Muxía, tierra de singularidad

Jorge Mira abrió la fiesta destacando aquello que hace única a la localidad

Jorge Mira y el alcalde muxián, Félix Porto, durante el pregón, que estuvo pasado por agua.
Jorge Mira y el alcalde muxián, Félix Porto, durante el pregón, que estuvo pasado por agua.

«Aos que vivides aquí évos difícil ter unha visión correcta da sorte que tedes por ser de Muxía». Así arrancó el pregón con el que el físico baiés Jorge Mira inauguró a última hora de ayer las fiestas da Barca. Y esa afirmación, que podría parecer un cumplido típico de estos discursos, se tornó en realidad cuando Mira comenzó a enumerar algunas de las singularidades de una localidad y de una fiesta que despiertan en él una pasión de ascendencia familiar. «Meu avó, sendo ateo declarado, era fiel desta Virxe», confesó el catedrático.

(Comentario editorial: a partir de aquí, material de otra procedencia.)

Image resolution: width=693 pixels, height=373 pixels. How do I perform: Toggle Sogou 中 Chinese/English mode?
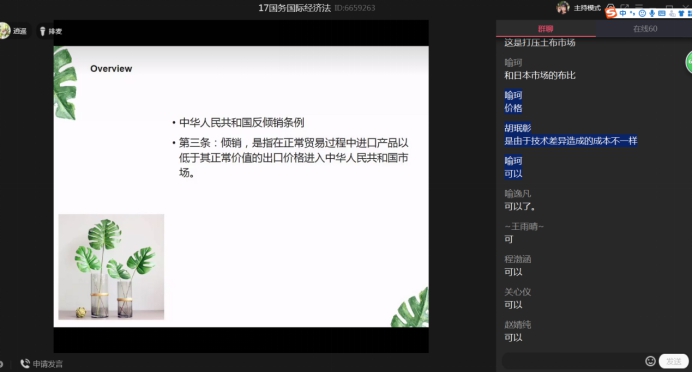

Sus recuerdos de la infancia de un lugar donde «todo ocorre ao grande» -incluso los desastres- dieron paso a un análisis de inspiración clásica en el que los cuatro elementos primordiales (fuego, agua, aire y tierra) encontraron sus respectivos equivalentes en el rayo que golpeó el santuario para renovarlo «cal Ave Fénix», el mar que baña sus pies, el viento «que peta que dá gusto, como ben sabemos aqueles que trouxemos aquí un mantel para comer enriba das pedras» y las rocas convertidas en «obra de arte e de enxeñaría» capaces de abalar. «Pero para min -prosiguió- a esencia do voso tesouro é a vosa situación no mapa».

Hermandad europea

Mira recordó su hallazgo de que Touriñán es, durante un par de meses, el punto de Europa continental donde más tarde se pone el sol y aprovechó esta curiosa circunstancia para hacer una propuesta que involucra a los otros cuatro puntos (dos en Portugal y otros dos en Noruega) con los que la localidad comparte esa condición: «Se o sol creou esa irmandade, que os responsables públicos a recollan e formen unha fraternidade internacional: a dos concellos ou rexións co último solpor de Europa».

«Coidade da vosa singularidade, unha invocación que fago tamén a outro tipo de devotos romeiros: os botelloneiros, para que sexan conscientes que, alén desa longa verbena que dura ata que se fai de día, alén do ruído que botan todas esas bombas estalando xuntas, hai unhas realidades moi profundas que converten a Muxía nun punto especial do mapa», concluyó.